When friends came over for dinner I went all out. Not that it was lobster and caviar every time, but it was a meal I put love and time into, and they could taste that. I started dating a man in the summer of 2006 - someone who I felt from our very first date was different. There’s no other way to describe it other than: it just felt "right." It still does. We were married in March 2008, just a small gathering of loved ones at the Brooklyn Municipal building. I wouldn’t have had it any other way. In fact, the picture above was our wedding announcement.

The first time I cooked for him was a quiet moment. It was no major event; there were no candles or soft music. He sat at the table with a napkin… I made him a grilled cheese sandwich. Nothing fancy, just some English cheddar and the only bread I had in the apartment, marbled rye. He ate about 4 of them. His yumms and mmmms made me beam.

He had never had a woman cook for him before. I was perfectly happy to remedy that. Now as I said, I never loved cooking for myself, but give me just one other person and I'm in heaven. Give me someone I care for, and I relish every drop of sweat, every cut finger, and every burn. I can't say that the way to his heart was through his stomach (although I'm sure it didn't hurt), but I can say that the every time I cook for him, it makes me smile. Seeing him satisfied, or introduced to something new that I've made, something he now loves, is one of my greatest joys.

Food means so much to us. It means family, holidays, traditions, joy, comfort and a myriad of other memories and emotions. For me, it’s a promise to take care of him, and a promise that he will always have a home to come back to. Some might look cynically upon this. After all, it's not the 1950's anymore. Women are liberated. A home cooked meal for “your man” is no longer a requirement. How backward of you! To those people I would say: I’ve marched on Washington for Women's Rights to choose, am continually politically active, and have read my Gloria Steinem thank you very much.

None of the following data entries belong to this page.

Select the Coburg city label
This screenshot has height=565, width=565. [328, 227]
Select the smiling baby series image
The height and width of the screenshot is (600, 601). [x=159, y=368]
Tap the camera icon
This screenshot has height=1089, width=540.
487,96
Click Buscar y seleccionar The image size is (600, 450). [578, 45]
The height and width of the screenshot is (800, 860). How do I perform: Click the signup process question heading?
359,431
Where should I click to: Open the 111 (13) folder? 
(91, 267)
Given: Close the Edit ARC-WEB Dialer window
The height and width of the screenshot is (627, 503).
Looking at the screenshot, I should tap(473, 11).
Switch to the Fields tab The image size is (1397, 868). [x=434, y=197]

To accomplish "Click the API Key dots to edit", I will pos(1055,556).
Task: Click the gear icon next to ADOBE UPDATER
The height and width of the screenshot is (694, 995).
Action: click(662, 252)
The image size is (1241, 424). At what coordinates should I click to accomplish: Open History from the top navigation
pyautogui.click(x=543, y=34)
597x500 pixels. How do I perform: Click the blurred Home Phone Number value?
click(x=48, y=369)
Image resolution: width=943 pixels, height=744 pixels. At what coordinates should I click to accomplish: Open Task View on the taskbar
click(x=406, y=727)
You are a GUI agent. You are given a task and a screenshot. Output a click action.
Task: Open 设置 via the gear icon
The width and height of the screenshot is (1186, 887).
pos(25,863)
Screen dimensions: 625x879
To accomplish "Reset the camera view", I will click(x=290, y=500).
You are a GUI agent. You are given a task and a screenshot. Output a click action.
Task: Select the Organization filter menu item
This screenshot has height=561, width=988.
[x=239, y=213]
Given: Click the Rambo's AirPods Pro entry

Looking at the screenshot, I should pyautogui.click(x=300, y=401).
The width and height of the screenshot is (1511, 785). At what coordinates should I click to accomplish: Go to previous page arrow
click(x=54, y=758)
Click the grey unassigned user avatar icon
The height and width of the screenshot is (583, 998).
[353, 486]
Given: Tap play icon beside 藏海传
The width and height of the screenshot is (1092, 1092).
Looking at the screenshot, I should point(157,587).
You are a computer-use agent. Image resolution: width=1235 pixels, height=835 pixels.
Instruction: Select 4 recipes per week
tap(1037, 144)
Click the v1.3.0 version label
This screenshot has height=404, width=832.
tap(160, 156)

I'll never be barefoot and pregnant. I'll never put makeup on just because he'll be home in 15 minutes, and I don't have a problem with leaving him alone so I can go out with my friends. However, like a comic gets a high from the audience's laughter, and an athlete prides herself on her finishing time, I get my greatest boosts when he invites people over for a home cooked meal because I make great soup, or when he says "it's really good, Baby." When cooking is my choice and not an expectation, it has nothing to do with the roles of the sexes, and everything to do with love.

Cooking is about connections. Connections to the past, connections to your ingredients, even connections to your body. So it doesn't matter if you’re boiling hot dogs or taking the whole day to make a roast. The underlying message is always the same. Make something for someone; it doesn't matter if it’s burnt or god-awful, it doesn’t matter if the soufflĂ© falls. All that matters is that you made the effort. It’s the effort that speaks to people. The very act of cooking for another says, “You mean enough to me that I’ll risk embarrassment and burns to feed you.”

I'm lucky enough to have found someone who appreciates me. He doesn't take me for granted, and to this day, a home cooked meal is a gift, not an obligation. For his love, for his willingness to try whatever I put in front of him, for his gracious smiles and appreciative head nods, I thank him. And for all that, he gets quiches, roasts, chocolate mousse, and a place to call home.